When I’m alongside her I ask, “Would you like some company?”
She’s wearing a rainbow-colored bandana to cover what can only be a chemo-bald head and protect it from the high afternoon sun.
She smiles as if her day suddenly got a lot better and answers in a British accent. “Well, wouldn’t that be brilliant?”
Her name is Fiona Mills. She lives in London, informs me that her husband is a news “presenter” for ITV. They have two teenage daughters, around the same age Brigid and I were when Mary Smith was losing her own battle with cancer.
She asks me about myself. I tell her I’m a lawyer from New York.
“Married?”
“Twice. Divorced twice.”
“Did you love them?”
I smile back at her. “I thought I did.”
She laughs. Laughter, like just about everything, sounds better with a British accent.
“Without prying,” she asks, “is there a man in your life now?”
“Yes.”
“Do you lovehim?”
“More than my husbands.”
She laughs again. “Have you opened your heart to him completely?”
It is a serious question, one that demands a serious answer.
“Not as much as I should. There’s still a lot he doesn’t know about me.”
“Don’t wait too long to tell him.”
We walk and talk. I tell her that I’ve been dreaming about my mother almost every night. All of it. She tells me that when she got sick, she used to have the same kinds of dreams about her father, who died of pancreatic cancer when she was ten.
“I used to sit with him and hold his hand and not want to let go,” Fiona says.
“I used to sit with my mom and listen to her talk about her life,” I say. “Herdreams. Until the day when she closed her eyes and never opened them again.”
Fiona Mills talks about her children then, how the younger daughter is the strong one.
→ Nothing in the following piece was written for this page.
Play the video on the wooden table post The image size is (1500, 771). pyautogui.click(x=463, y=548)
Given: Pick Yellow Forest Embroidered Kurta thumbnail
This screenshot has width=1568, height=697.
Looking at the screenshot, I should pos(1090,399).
I tell her I played the same role in my family. I tell her we can turn around whenever she feels herself start to tire. She says she’s fine, that this is her favorite time of day and she’d rather lengthen it than shorten it.
I tell her I feel the exact same way.
“I get up here and pretend that I’ve left cancer down the hill,” she says.
I tell her I feel the same way about that, too.
“Maybe,” I tell her, “we should consider making a run for it.”
“I’m afraid it’s a smidge late for that.”
Even with her head covered, and as thin as she is, she is quite lovely. Her eyes are this lovely combination of green and hazel, as if they can’t decide.
“Sadly,” she continues, “this is the end for me here. My last visit to Meier. They’ve done as much as they can do. At this point they can’t make up their minds whether it’s weeks I’ve left, or months. However much time it is, it will bloody well be spent with my family.” She drinks in mountain air. “Life really is so damned precious. I realized that before I got sick, if not as well as I should have.”
I tell her that my mother used to tell me the same thing, when there wasn’t a place like Meier for her to buy more time.